***** TEXT TO READ
The Jaguars and Panthers may be headed for big changes in the offseason, Odell Beckham Jr.'s a man who needs a plan and is player gambling on NFL games more prevalent than we all think? All that and more in this week's 10-Point Stance.
1. Foles' follies
There's something undeniably wrong going on in Jacksonville. Anyone who watched quarterback Nick Foles the past few weeks could see it. He is off. Way off. And not just because of the injury he suffered at the beginning of the season.
In four games played, Foles has thrown only three touchdowns to two interceptions. He is 0-4 as the starter, and after being benched Sunday, it appears the Jaguars have no idea of how to fix him.
When a player you signed in the offseason to a four-year, $88 million contract (with $50.1 million guaranteed) is benched, that doesn't reflect well on the player or on the coaching staff. And, indeed, two NFC front-office executives said they believe coach Doug Marrone might be the one to pay for Foles' ineptitude.
**********
***** GIVEN DATA
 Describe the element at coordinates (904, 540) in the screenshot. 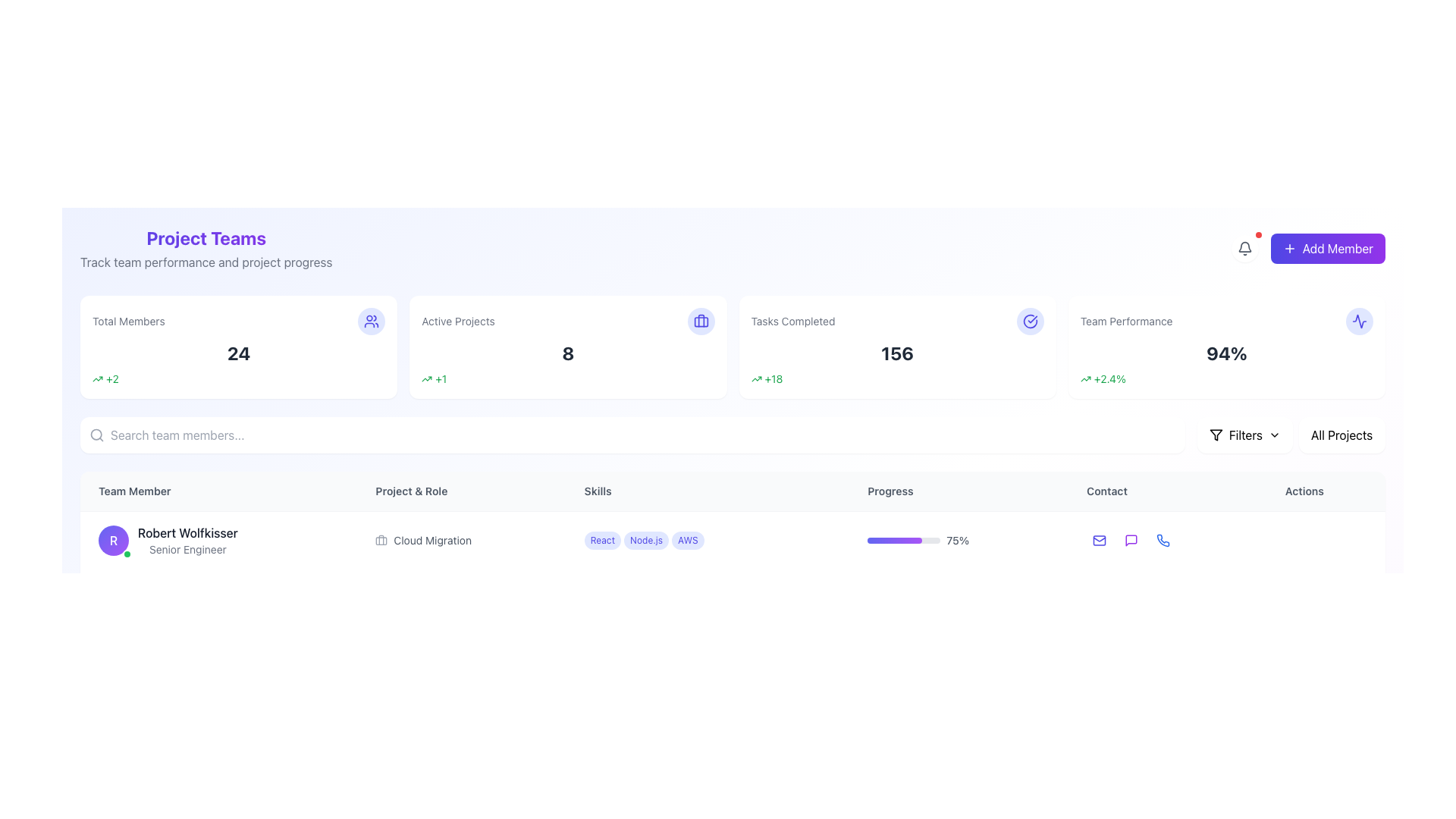

I see `the visual progress indication of the progress bar with a gradient from indigo to purple, located in the 'Progress' row, adjacent to the '75%' percentage` at that location.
**********
◆ **REQUIRED TASK 1**
List every person named in the NFL column above.
◆ **REQUIRED TASK 2**
Rewrite the NFL column's paragraph that begins "When a player you signed" as a short bulleted list that keeps its main facts.
◆ **REQUIRED TASK 3**
Answer these questions from the NFL column, one line each:
(a) What is the name of the weekly column?
(b) How many touchdowns has Foles thrown in four games?
(c) How much of Foles' contract is guaranteed?

◆ **REPLY 1**
Odell Beckham Jr.
Nick Foles
Doug Marrone

◆ **REPLY 2**
- Foles signed a four-year, $88 million contract in the offseason, with $50.1 million guaranteed.
- Benching a player on such a contract reflects poorly on both the player and the coaching staff.
- Two NFC front-office executives believe coach Doug Marrone might pay for Foles' ineptitude.

◆ **REPLY 3**
(a) 10-Point Stance
(b) Three
(c) $50.1 million